(Saved data entries)
════════════════
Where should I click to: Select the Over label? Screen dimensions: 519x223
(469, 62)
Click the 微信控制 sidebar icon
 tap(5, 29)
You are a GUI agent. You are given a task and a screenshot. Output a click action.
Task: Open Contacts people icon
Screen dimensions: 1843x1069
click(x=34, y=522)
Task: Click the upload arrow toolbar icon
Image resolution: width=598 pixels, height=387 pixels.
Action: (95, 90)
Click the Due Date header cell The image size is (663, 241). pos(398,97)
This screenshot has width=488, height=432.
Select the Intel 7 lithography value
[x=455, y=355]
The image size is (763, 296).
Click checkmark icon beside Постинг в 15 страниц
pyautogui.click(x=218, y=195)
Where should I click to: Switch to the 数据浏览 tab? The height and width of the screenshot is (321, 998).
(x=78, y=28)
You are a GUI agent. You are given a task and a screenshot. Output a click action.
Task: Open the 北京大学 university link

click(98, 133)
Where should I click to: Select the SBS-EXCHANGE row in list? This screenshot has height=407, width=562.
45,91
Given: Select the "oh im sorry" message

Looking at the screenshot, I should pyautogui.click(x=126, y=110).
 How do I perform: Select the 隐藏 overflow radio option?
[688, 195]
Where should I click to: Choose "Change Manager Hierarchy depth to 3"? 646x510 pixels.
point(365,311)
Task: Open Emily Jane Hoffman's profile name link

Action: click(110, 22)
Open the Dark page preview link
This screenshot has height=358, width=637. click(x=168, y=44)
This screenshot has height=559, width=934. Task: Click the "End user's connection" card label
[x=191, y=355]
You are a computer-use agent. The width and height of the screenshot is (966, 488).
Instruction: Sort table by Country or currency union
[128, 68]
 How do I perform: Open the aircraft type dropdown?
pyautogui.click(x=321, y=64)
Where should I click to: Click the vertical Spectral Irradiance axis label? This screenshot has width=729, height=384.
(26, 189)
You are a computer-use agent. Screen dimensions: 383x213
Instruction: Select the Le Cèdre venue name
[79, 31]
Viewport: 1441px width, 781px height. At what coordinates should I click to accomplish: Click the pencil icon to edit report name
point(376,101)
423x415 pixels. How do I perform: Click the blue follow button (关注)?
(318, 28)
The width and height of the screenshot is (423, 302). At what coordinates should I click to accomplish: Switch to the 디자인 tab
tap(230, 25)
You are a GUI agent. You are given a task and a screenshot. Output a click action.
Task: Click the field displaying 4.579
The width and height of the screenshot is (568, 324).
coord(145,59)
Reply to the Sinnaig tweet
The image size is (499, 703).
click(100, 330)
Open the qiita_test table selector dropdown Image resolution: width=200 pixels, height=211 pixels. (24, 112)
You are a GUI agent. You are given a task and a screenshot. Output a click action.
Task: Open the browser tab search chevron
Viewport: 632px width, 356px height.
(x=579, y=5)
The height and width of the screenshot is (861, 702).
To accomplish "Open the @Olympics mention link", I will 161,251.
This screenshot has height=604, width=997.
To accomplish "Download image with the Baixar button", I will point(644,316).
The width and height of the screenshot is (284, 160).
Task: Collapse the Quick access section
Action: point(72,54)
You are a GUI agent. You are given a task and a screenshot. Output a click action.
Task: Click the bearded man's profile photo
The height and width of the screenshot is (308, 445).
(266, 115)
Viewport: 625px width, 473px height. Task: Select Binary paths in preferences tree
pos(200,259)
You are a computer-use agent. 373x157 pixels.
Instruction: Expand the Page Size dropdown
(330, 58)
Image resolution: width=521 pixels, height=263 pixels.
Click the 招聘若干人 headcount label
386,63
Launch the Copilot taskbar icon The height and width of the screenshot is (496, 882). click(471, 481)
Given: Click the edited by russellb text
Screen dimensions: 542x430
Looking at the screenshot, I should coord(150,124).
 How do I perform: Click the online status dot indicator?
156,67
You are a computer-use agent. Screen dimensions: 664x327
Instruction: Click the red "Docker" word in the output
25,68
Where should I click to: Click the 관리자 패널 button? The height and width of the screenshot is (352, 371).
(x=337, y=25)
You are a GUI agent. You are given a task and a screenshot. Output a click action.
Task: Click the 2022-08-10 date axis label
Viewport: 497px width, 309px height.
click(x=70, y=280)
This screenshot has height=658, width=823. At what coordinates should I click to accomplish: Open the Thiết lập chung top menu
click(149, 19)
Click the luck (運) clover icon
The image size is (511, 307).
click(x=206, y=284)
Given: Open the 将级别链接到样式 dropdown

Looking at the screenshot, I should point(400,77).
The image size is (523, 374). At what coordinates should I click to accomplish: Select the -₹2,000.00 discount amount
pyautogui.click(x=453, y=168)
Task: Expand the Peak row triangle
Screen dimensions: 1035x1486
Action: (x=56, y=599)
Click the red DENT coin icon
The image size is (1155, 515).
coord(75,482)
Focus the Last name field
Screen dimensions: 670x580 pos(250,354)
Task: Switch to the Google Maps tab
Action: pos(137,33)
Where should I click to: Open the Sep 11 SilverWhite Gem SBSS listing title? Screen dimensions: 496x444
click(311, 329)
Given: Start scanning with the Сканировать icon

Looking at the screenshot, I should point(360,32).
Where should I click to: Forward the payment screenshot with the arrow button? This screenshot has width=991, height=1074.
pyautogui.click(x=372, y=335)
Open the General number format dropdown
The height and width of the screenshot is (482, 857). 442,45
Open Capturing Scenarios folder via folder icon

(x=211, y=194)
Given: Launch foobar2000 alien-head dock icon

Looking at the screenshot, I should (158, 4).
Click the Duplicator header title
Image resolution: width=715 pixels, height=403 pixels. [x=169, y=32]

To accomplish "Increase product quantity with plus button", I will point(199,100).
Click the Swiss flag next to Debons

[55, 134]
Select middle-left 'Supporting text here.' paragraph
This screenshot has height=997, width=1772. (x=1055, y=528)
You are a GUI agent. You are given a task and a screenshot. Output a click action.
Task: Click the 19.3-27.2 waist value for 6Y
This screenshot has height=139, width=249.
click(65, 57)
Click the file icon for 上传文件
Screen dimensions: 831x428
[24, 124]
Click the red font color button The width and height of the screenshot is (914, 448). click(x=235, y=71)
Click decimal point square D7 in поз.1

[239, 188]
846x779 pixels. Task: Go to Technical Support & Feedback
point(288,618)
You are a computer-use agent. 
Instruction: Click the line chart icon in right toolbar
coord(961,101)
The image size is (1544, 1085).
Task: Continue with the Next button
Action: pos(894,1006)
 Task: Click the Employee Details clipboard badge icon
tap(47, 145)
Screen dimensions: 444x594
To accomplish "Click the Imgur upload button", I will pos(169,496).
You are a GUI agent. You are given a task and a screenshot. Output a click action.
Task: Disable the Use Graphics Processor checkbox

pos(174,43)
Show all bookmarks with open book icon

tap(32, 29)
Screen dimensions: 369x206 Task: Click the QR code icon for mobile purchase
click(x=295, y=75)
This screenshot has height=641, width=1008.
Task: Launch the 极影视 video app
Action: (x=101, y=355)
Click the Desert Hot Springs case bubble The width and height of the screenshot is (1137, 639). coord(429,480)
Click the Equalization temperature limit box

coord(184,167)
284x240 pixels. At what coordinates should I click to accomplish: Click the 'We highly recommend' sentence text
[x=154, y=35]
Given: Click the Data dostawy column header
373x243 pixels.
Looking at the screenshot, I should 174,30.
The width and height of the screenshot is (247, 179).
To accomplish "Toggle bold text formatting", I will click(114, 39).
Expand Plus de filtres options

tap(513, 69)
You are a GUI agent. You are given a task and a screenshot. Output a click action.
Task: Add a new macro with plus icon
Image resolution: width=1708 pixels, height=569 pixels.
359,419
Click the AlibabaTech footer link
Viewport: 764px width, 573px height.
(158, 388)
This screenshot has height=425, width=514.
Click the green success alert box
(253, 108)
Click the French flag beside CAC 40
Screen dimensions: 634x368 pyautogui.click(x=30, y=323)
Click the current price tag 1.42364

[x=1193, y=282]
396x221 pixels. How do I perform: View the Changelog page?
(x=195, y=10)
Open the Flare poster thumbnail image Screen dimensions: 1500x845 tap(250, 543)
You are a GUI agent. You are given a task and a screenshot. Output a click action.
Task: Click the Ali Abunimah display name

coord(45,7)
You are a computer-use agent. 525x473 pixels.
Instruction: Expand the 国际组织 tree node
════════════════
▸ What to produce
Return, word for word, every line from the line with "You are a computer-use agent. 525x473 pixels." to the final line of the data.

▸ Written answer
You are a computer-use agent. 525x473 pixels.
Instruction: Expand the 国际组织 tree node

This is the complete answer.